EXERCISE OBJECTIVE
The answer must be an exact reprint of the lines from the one with "Viewport: 1864px width, 1056px" through the final line of the data, with no pictures included.

DATA FOR THE TASK

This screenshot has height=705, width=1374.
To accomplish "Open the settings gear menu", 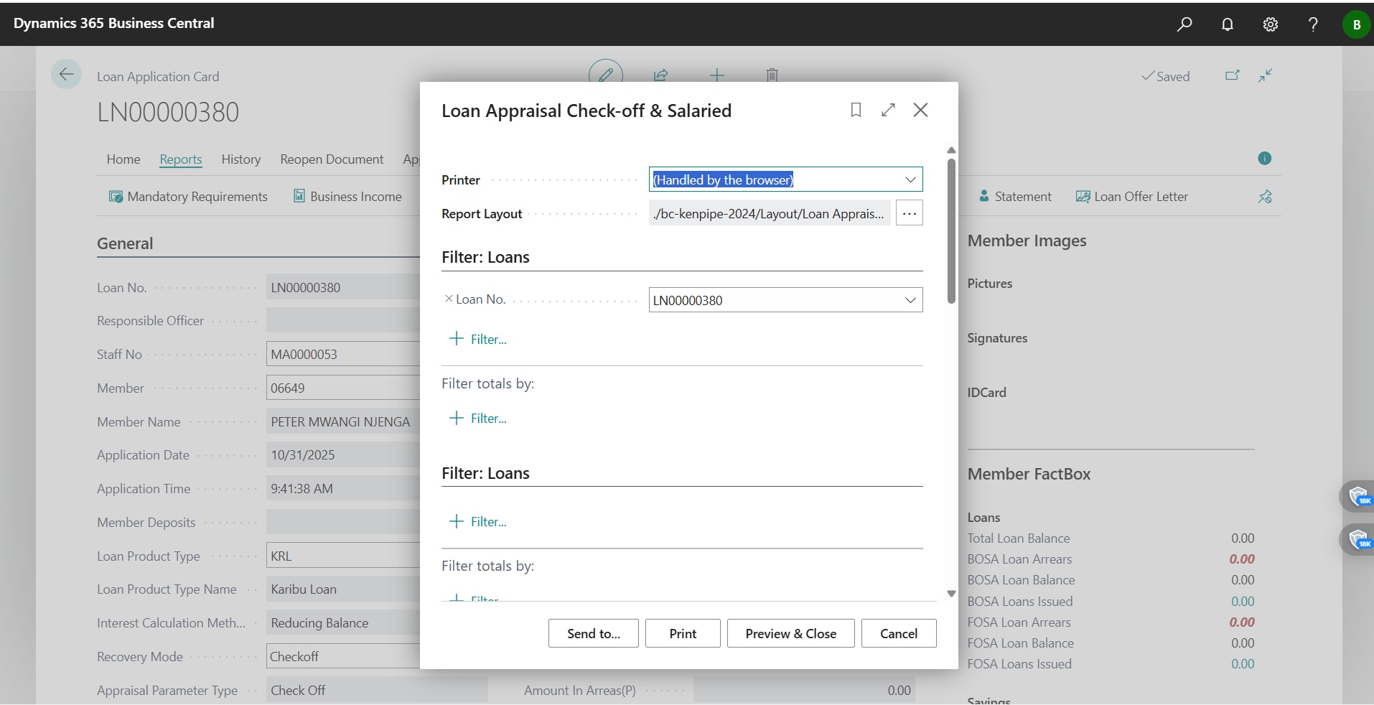I will pos(1270,24).
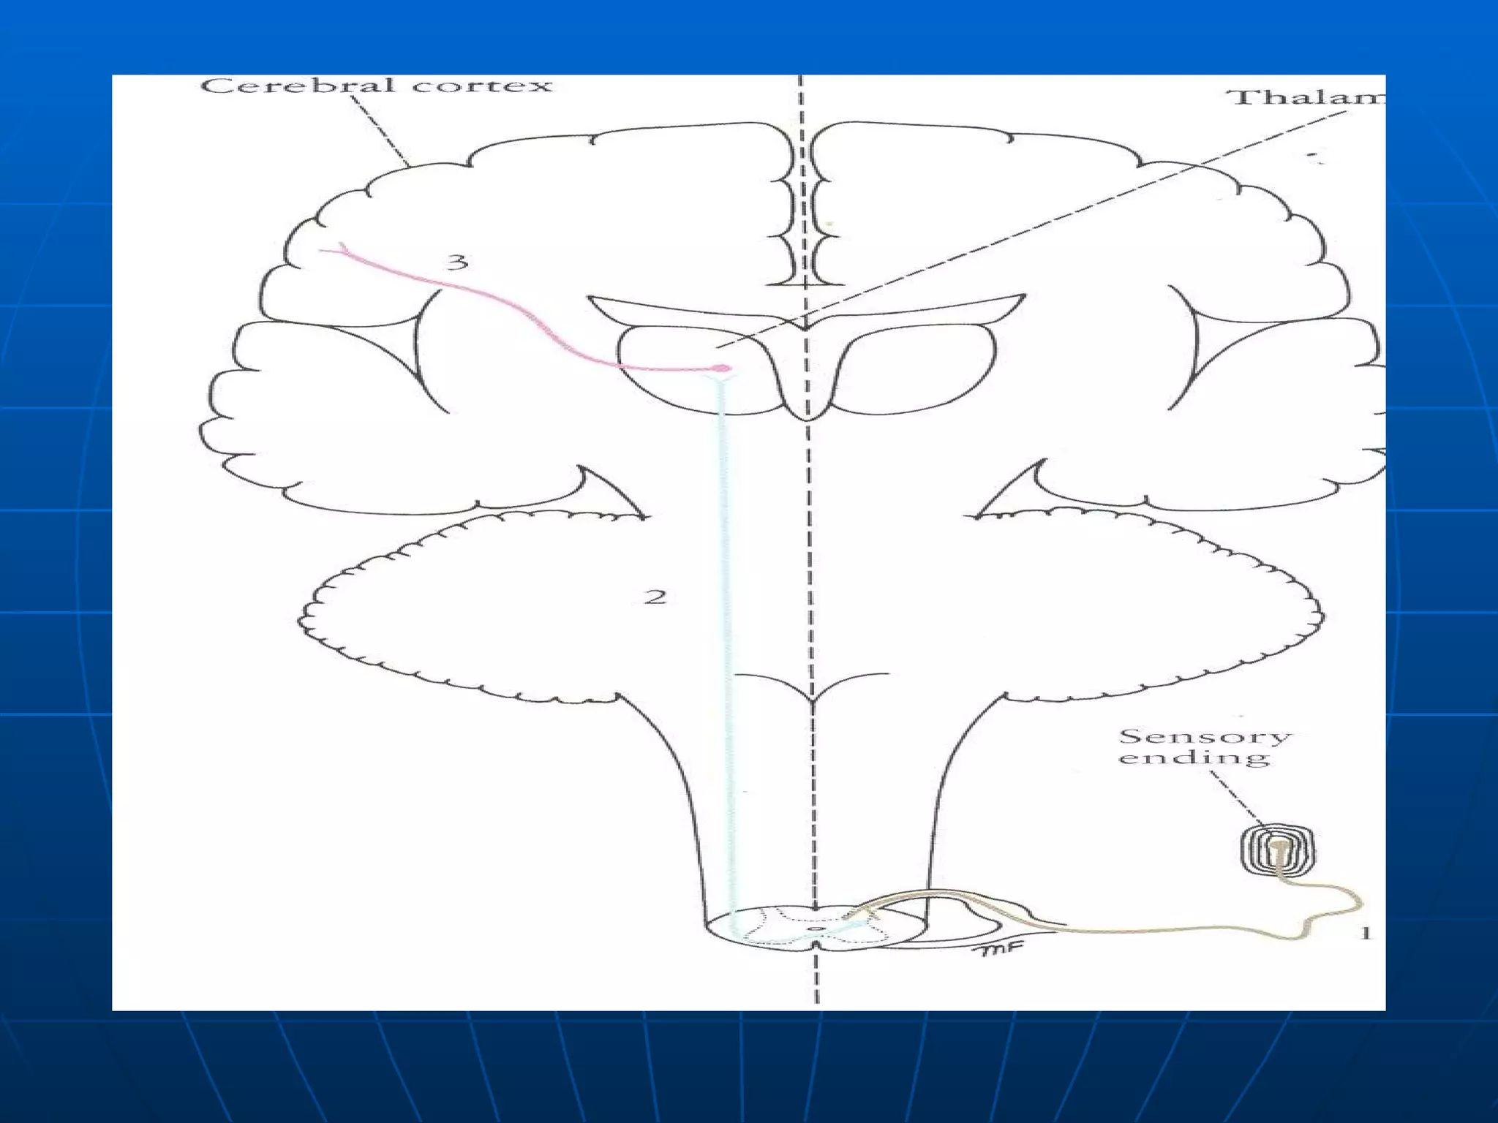Click the number 3 neuron label

pyautogui.click(x=457, y=261)
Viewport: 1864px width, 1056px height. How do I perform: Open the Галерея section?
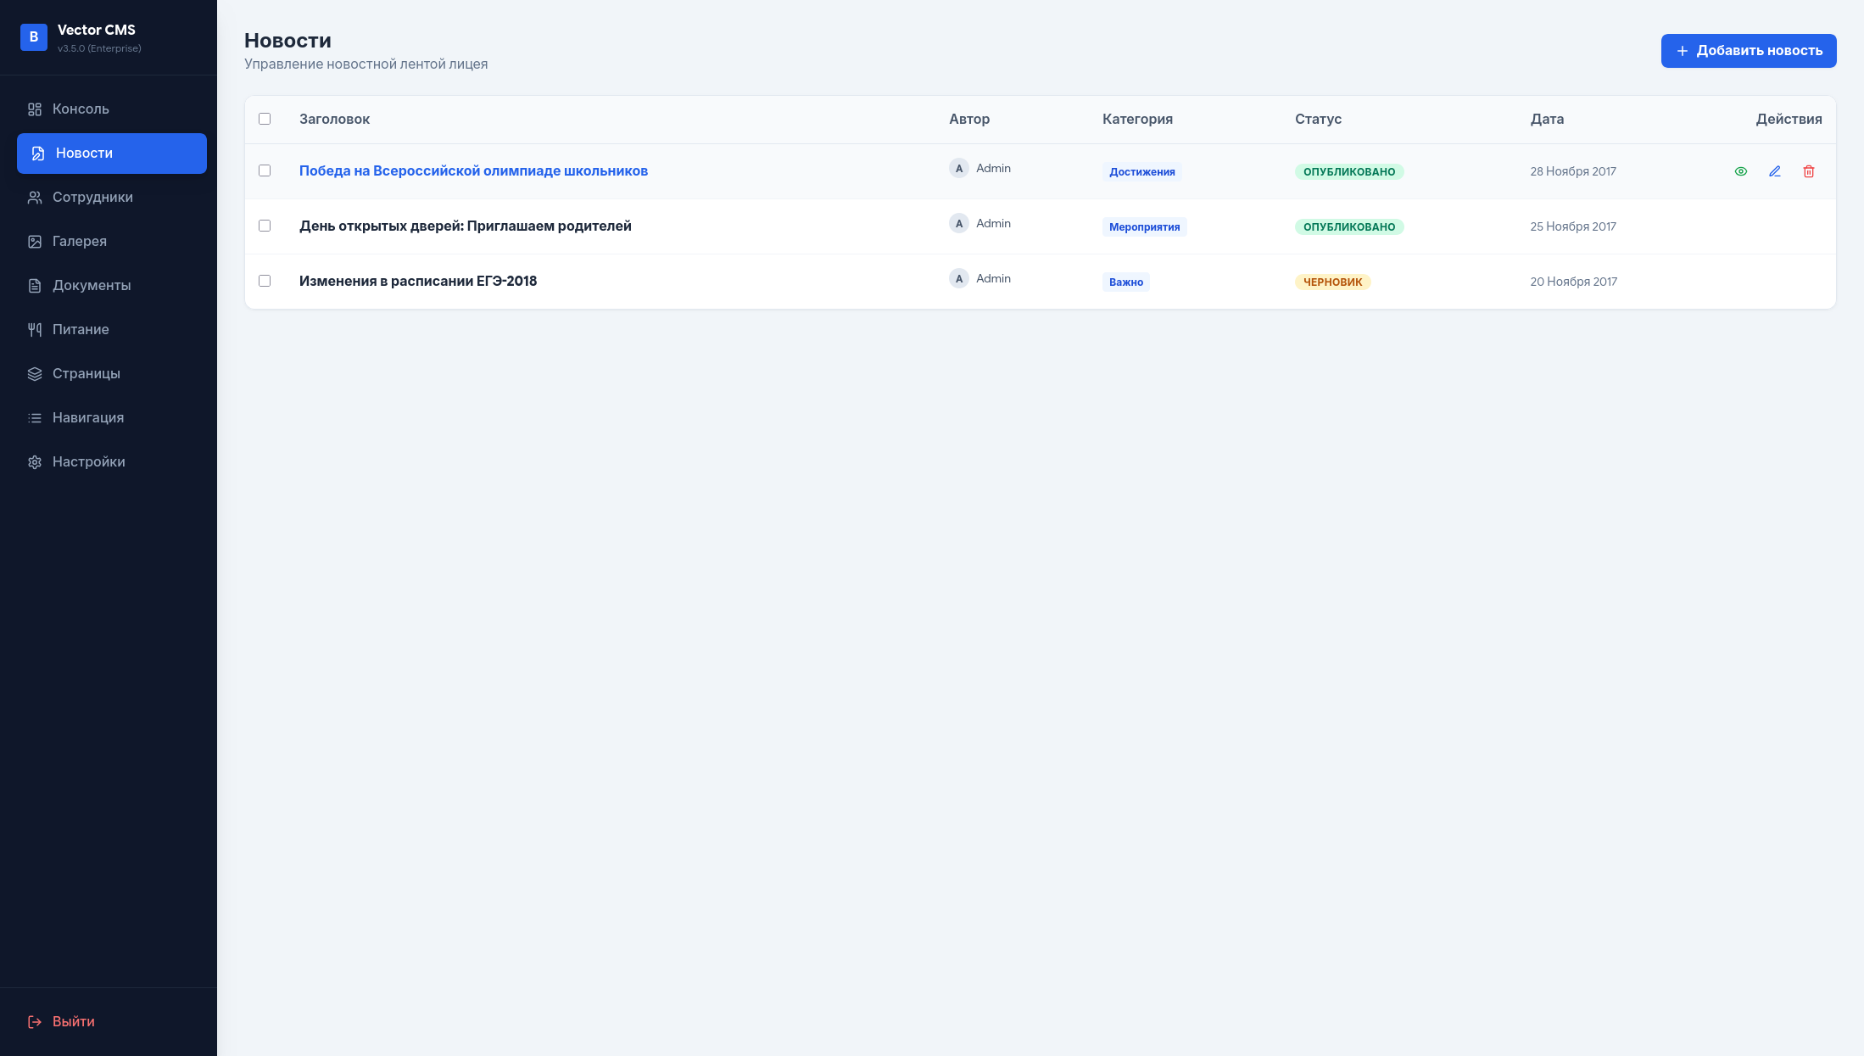80,242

TASK ANSWER
Viewport: 1864px width, 1056px height. How do I perform: Open the Галерея section?
80,242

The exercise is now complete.